Nov 24, 2008 08:49
The brain, a mere computer?
Why, no more than the bladder is a reservoir, the kidney is a sieve, the liver is a big ol' chemical-smashin' anvil, the eye is a projection screen, or than the heart is a pump.
What is it with these simplistic interpretations of among the most complicated systems in existance? Here we are, the veritable masterworks of evolution (just below bacteria, viruses, and a few other organisms whose inferiority we ascribed largely due to size and lack of having built pyramids), but we're so easily falling into heuristics of perception. Sure, it does help us cope. We don't go ahead and assume that just because we can only see the head of the cat, the animal exists only as a floating head and bipedal torso. We work by expectation and analogy, and that's fine and quick, but it's too far from rigorous. Yes, the car is like a horseless carriage, but what's a 12-cylinder engine, a sparkplug, a computer-guided braking system, or stick-shift transmission?
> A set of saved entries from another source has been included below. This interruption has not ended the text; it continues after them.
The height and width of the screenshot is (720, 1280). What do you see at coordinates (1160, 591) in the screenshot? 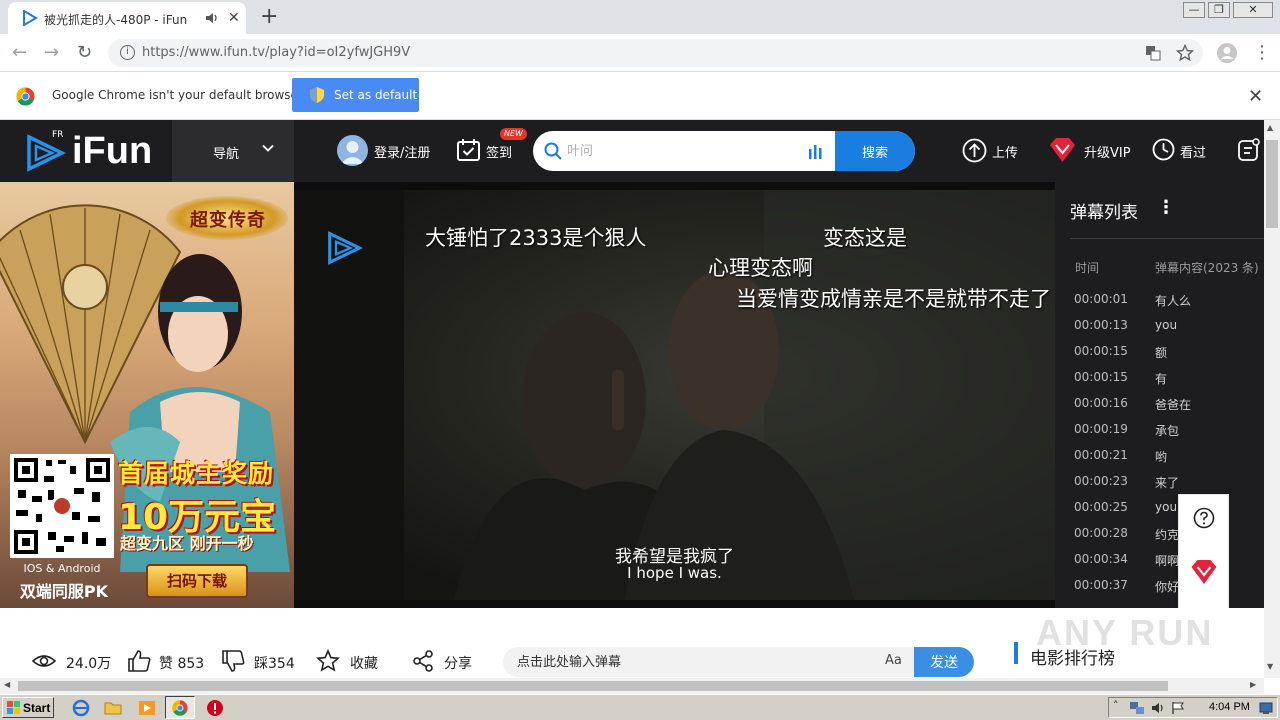
I see `list-item: 00:00:37 你好` at bounding box center [1160, 591].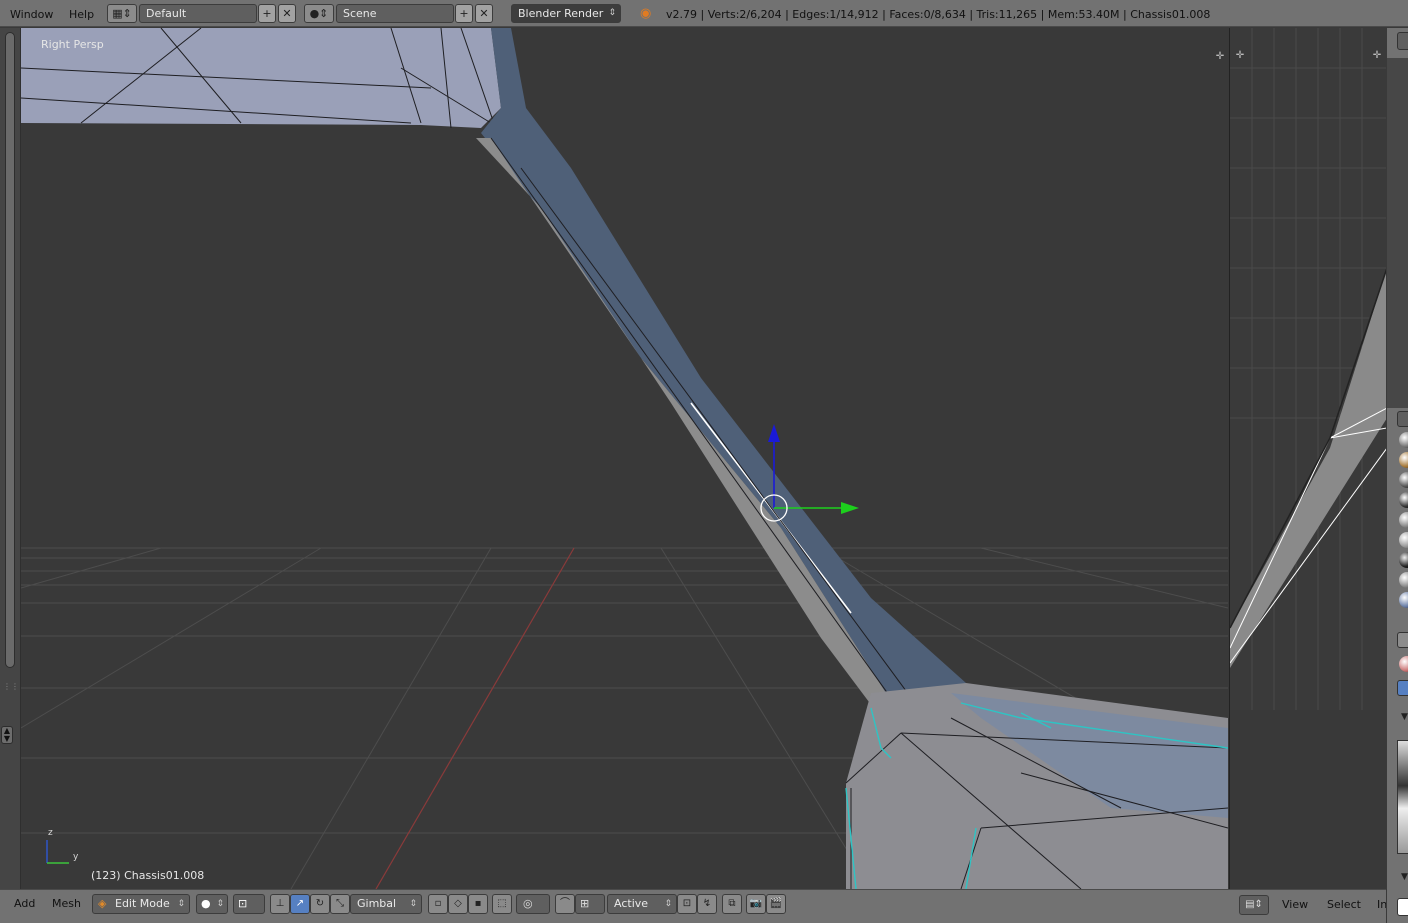  Describe the element at coordinates (528, 904) in the screenshot. I see `proportional-icon: ◎` at that location.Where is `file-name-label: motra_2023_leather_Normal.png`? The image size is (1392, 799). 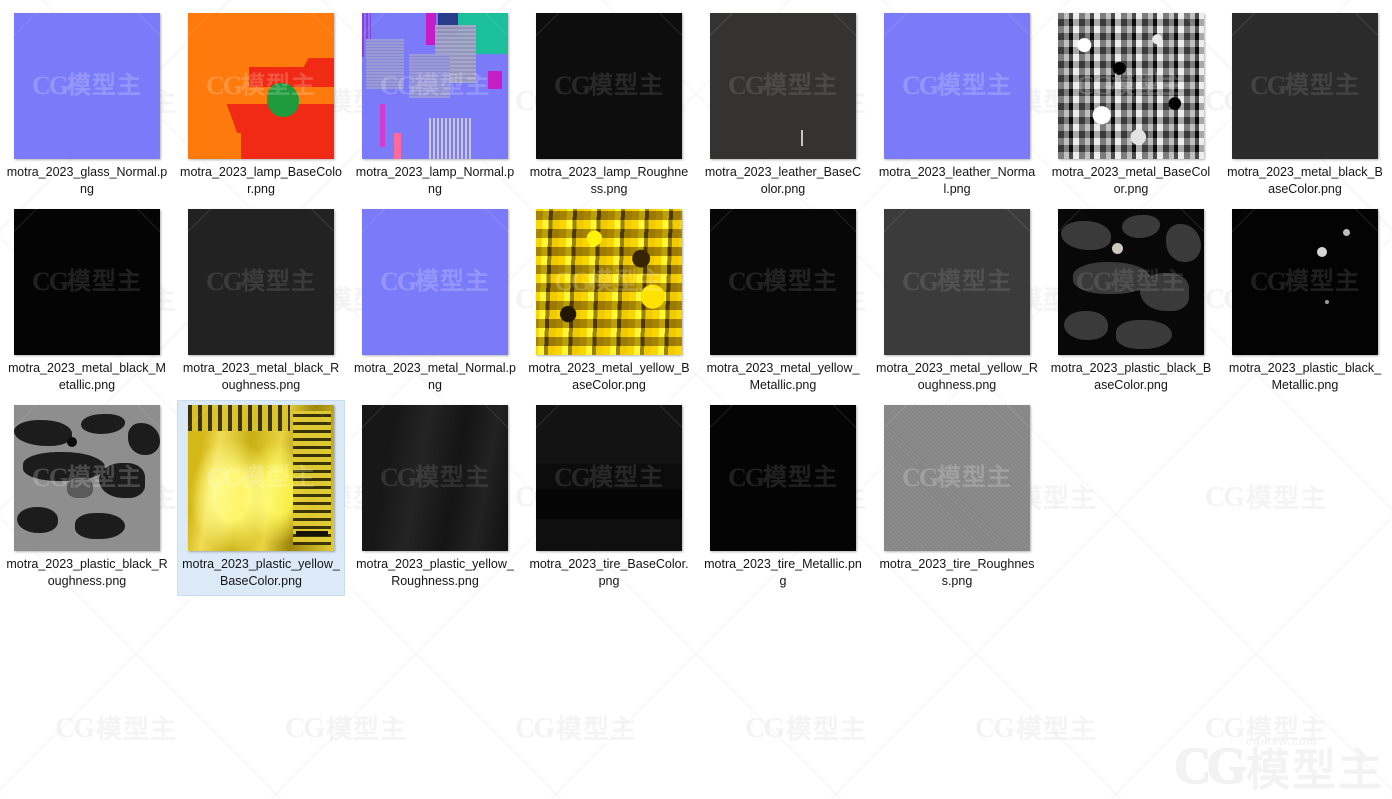
file-name-label: motra_2023_leather_Normal.png is located at coordinates (957, 181).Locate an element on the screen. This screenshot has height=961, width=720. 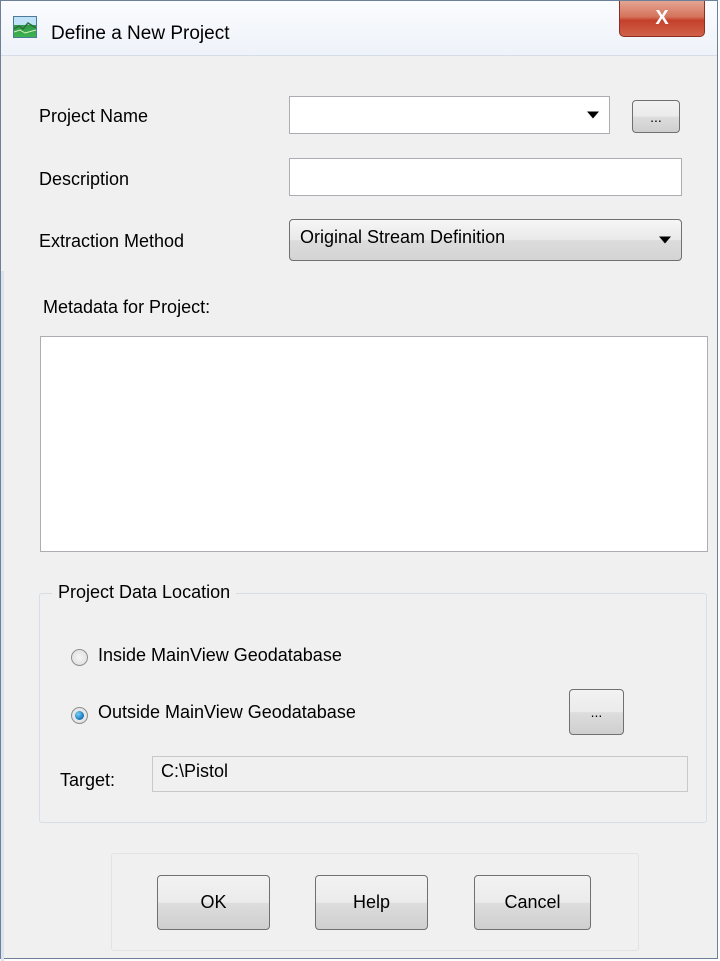
ok-button: OK is located at coordinates (214, 902).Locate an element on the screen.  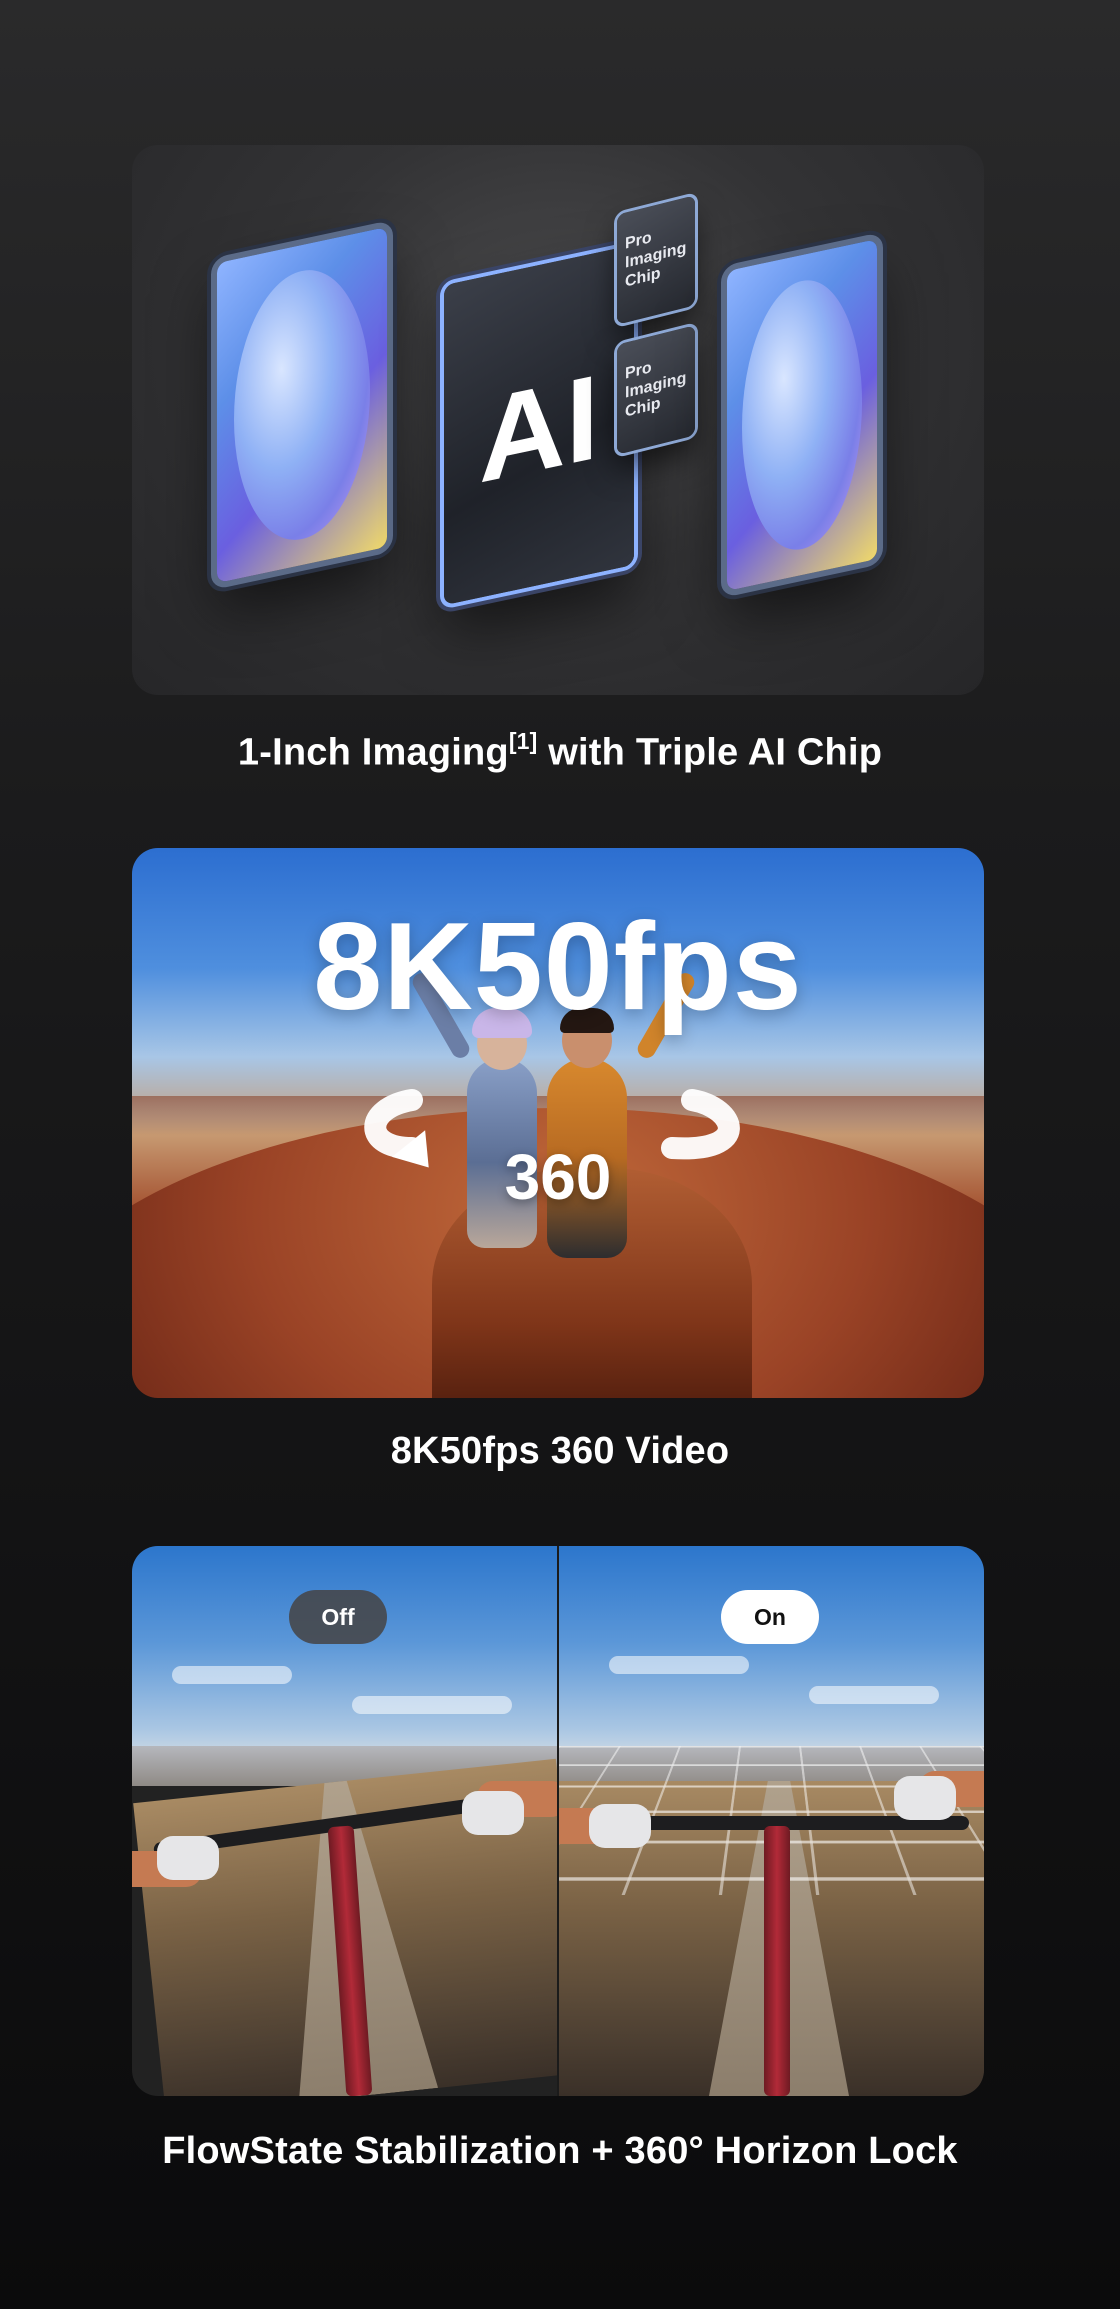
ai-chip: AI is located at coordinates (539, 425).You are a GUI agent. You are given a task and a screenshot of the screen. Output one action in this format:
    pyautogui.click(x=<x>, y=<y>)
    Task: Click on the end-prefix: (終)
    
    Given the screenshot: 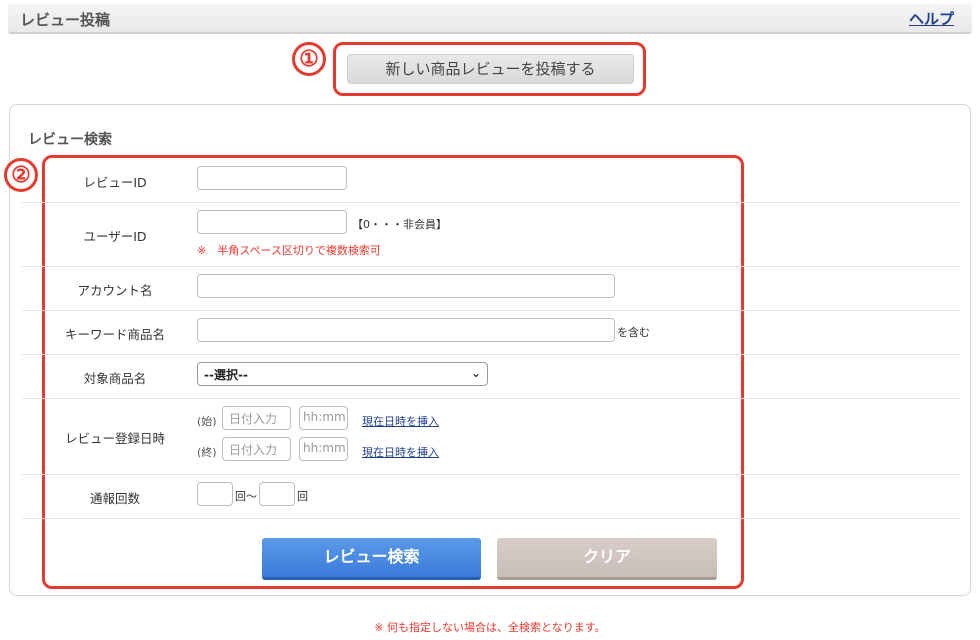 What is the action you would take?
    pyautogui.click(x=207, y=452)
    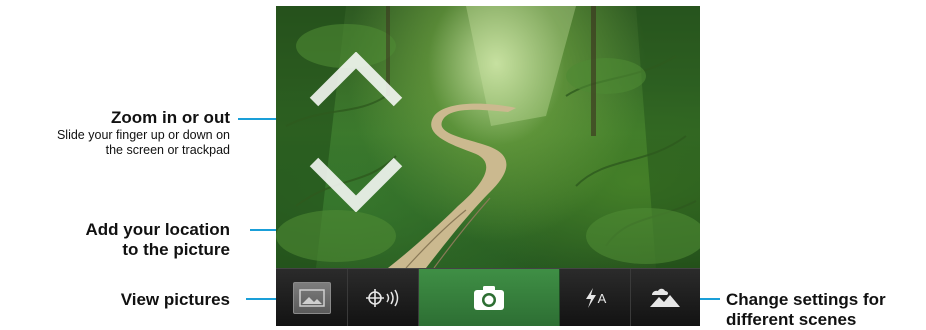 This screenshot has height=330, width=926. I want to click on capture-button, so click(490, 298). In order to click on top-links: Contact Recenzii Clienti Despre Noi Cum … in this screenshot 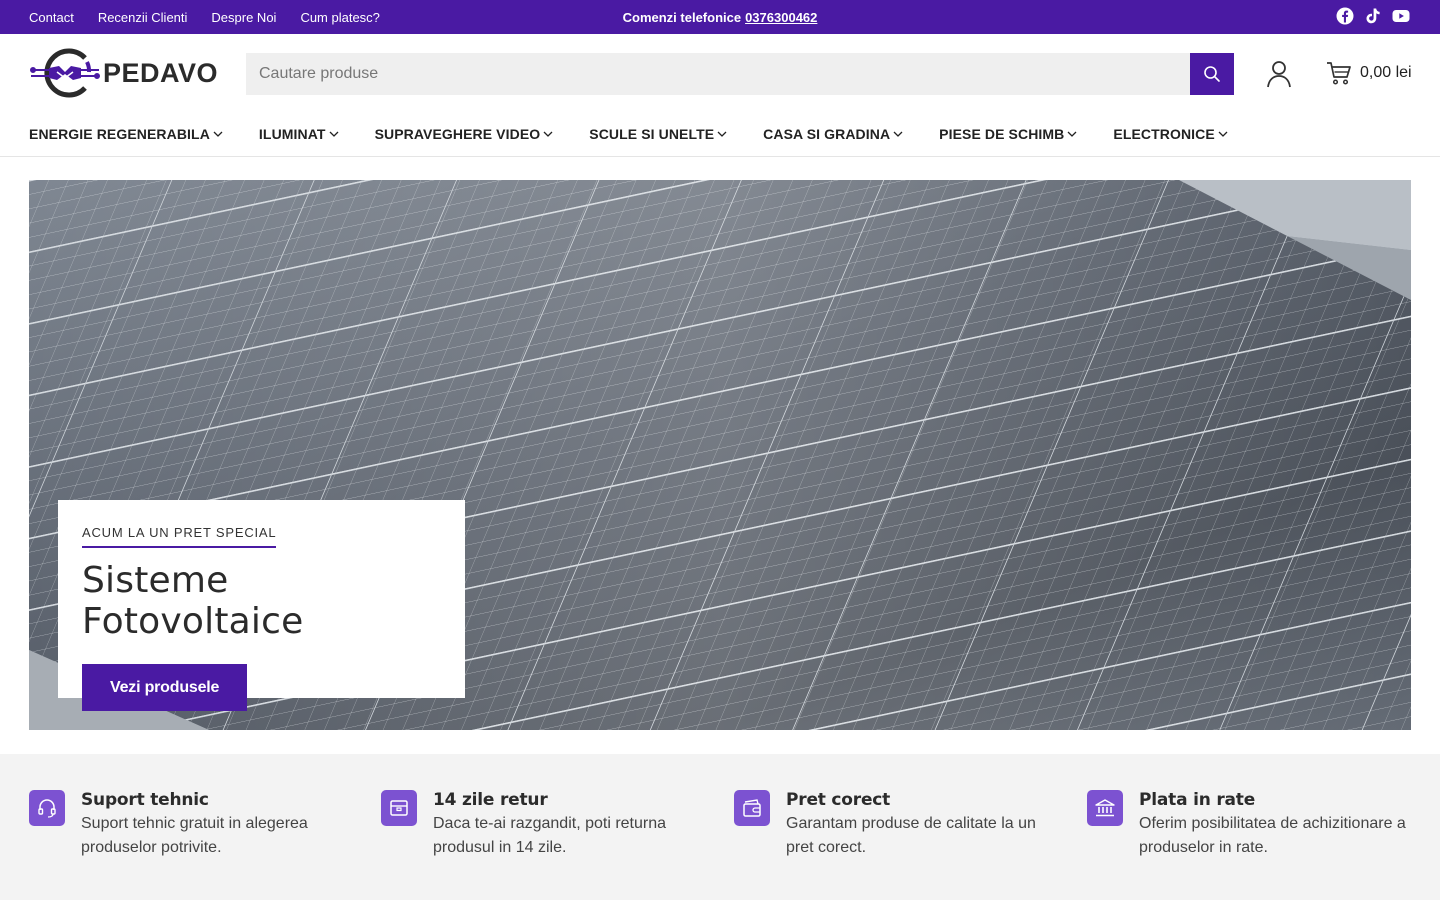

There's so much we can understand, limited by their being 'only' so much we can understand. It may be a stable truism that we are limited, but do not under any circumstances let that limit you. The tremendous variability and non-universality between individual systems should give pause: why are their these kinds of abberations, deviations, detractions? What makes the difference?
Well, realizing that makes all the difference.